Referring to Trotsky, Mr. Michnik said every revolution had two phases: a struggle for freedom followed by a struggle for power. A revolution, he said, “begins beautifully and it promises heaven.” But it always brings disappointment, he said.That’s why, he said, real success comes in an unfinished revolution. All the acts of coercion and terror that accompany a revolution are usually claimed to be justified on those grounds, he said.

Mr. Hitchens talked about Paris revolutionaries who once apparently shot at clocks to slow down time, in an effort to erect a kingdom on earth.

The author G.M. Tamas, who served in Hungary’s Parliament from 1989 through 1994, grew up in Romania. He told of an early morning visit in February 1974 when someone was hammering on his door at 4:30 a.m.
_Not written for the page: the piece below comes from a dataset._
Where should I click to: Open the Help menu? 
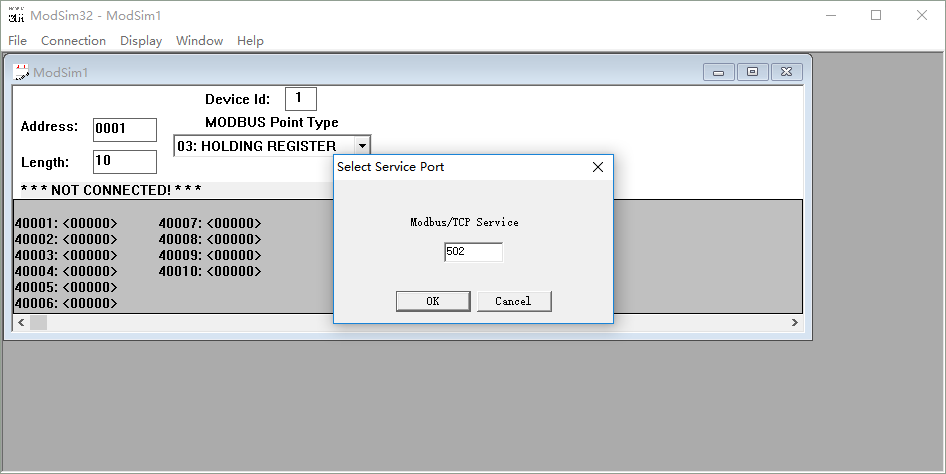pos(250,41)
Interrogators with leather trench coats and rough manners questioned him before releasing him. “Every gesture and every word” they uttered, he said, “I already knew from literature” by writers such as Arthur Koestler and Alexander Solzhenitsyn. Right down to the captain asking him, “Why are you looking at me like that?” He said the least they could have done was be original, which they weren’t.

Mr. Hitchens quoted the Hungarian Marxist literary theorist Georg Lukacs who – imprisoned in Romania and not told of the charges against him – was said to have uttered the cryptic remark, “So, Kafka was a realist after all.”

One of the panelists, the Spanish judge Baltasar Garzon, said it was time to replace the reason of force with the force of reason.

Mr. Hitchens asked panelists which was the most enduring revolution: the French, the English, or some other. He later told The New York Sun his own answer, which he hinted at but did not directly state: the American Revolution. Its singularity, he told the Sun, was its written Bill of Rights and separation of church and state.

***

TRANSLATIONS It was most interesting during the PEN Festival to learn about a Web site calledSignandsight.com, which translates German writers and intellectuals into English, making their work more accessible to the world. Also notable was a 48-page magazine offering perspectives on French fiction and non-fiction in translation that was produced by PEN American Center and the French Cultural Services, in coordination with Villa Gillet, a cultural center in Lyons.

***

PARTY LOVE Friends gathered to fete Kathy Freston’s book, “The One: Finding Soul Mate Love and Making it Last” (Miramax Books). Introducing her was one of the hosts, Carole Bayer Sager, who joked that with all her names she sounds like a law firm. Ms. Freston modestly praised others at the gathering, saying there was so much talent, creativity, and accomplishment in the room.”We are lifted up” by each other’s achievement and success, she said.

At the party, the Knickerbocker spoke with Renee Fleming, who said she isn’t writing a book now, but she would like to write one sometime about repertoire and technique.

***

EDGAR AWARDS The crime-fiction enthusiast and theologian Stan Lanier related this humorous anecdote from the Edgar Awards, where the jazz musician and crime novelist Bill Moody was a presenter. In presenting the Edgar Award for best paperback original, Mr. Moody recalled the night his first book was launched at a book signing in Los Angeles. Mr. Moody sat next to copies of his book but not one sold. Why? It turned out that it was the night that O.J. Simpson was taking the now-infamous drive in his white Bronco on the Los Angeles freeway.

***

ALTER-ING MOMENT The Newsweek senior editor Jonathan Alter spoke yesterday at Barnes and Noble about his book “The Defining Moment: FDR’s Hundred Days and the Triumph of Hope.”

The book focuses on one of the “great turning points in the 20th century,” said Mr. Alter, at a recent party for the book hosted by Harry Smith, Andrea Joyce, Ken Gibbs, and Cathy Cramer, at which Frank Rich, Steve Kroft, and Caroline Kennedy, and others, were present. At the party, the Knickerbocker ran into Joe Conason, who is at work on a book to be called “It Can Happen Here,” which is a play on the title of a Sinclair Lewis novel, “It Can’t Happen Here.”